As far as NBA franchises go the San Antonio Spurs are less likely to experience a player’s breakout season than others. A well established and successful G-League team, proven development program, and Gregg Popovich’s long-standing policy of not playing young players until they make him look like an idiot for not putting them on the court has stuck more than one promising young player on the bench for longer than some have felt was necessary.
Pop’s insistence on sticking with players that he fully trusts is completely understandable but ultimately frustrated fans this season. Even as the Spurs continued to struggle he rolled with established but defensively underwhelming players like Bryn Forbes and Marco Belinelli over unproven but talented young players.
As the Spurs playoff chances got slimmer and slimmer he eventually relented, playing rookies more often and experimenting with lineups.
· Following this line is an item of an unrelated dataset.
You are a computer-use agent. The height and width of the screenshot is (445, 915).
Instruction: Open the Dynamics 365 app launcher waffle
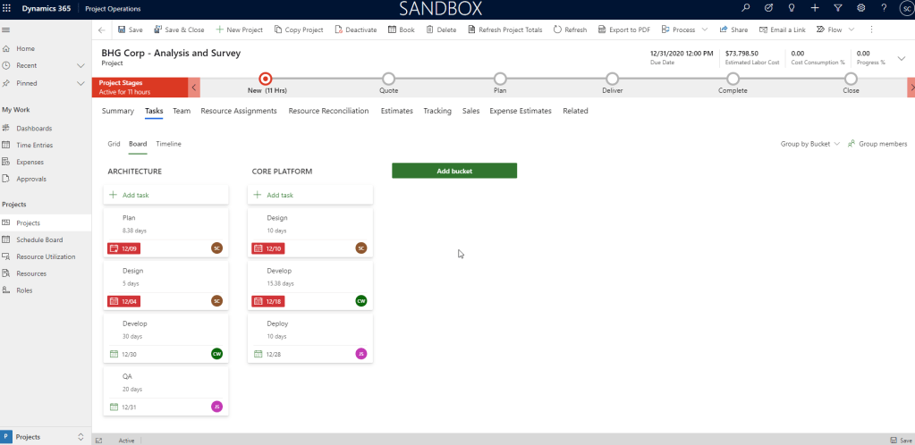point(9,8)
Given the teams struggles this year, the potential departure of DeMar DeRozan, and the unrestricted free agencies of Rudy Gay, LaMarcus Aldridge, and Patty Mills that will come in the summer of 2021 this could be the year where we finally see Pop lean more on young players than he has in the past.
If that’s the case then these three players could finally get the breakout seasons we’ve all been hoping for in 2020.
Next: The Unicorn
He’s probably the furthest away from being ready to play consistent NBA minutes and the least likely of these three players to actually see the court consistently in 2020 but Luka Samanic could have his breakout year if the cards fall in his favor. After an impressive season in the G-League, we know he has the talent.
When the San Antonio Spurs drafted Samanic with the 19th pick in the 2019 Draft we knew that he was a few years away from being ready to play consistent minutes. He desperately needed to pack on muscle and adjust to the speed of the best league in the world.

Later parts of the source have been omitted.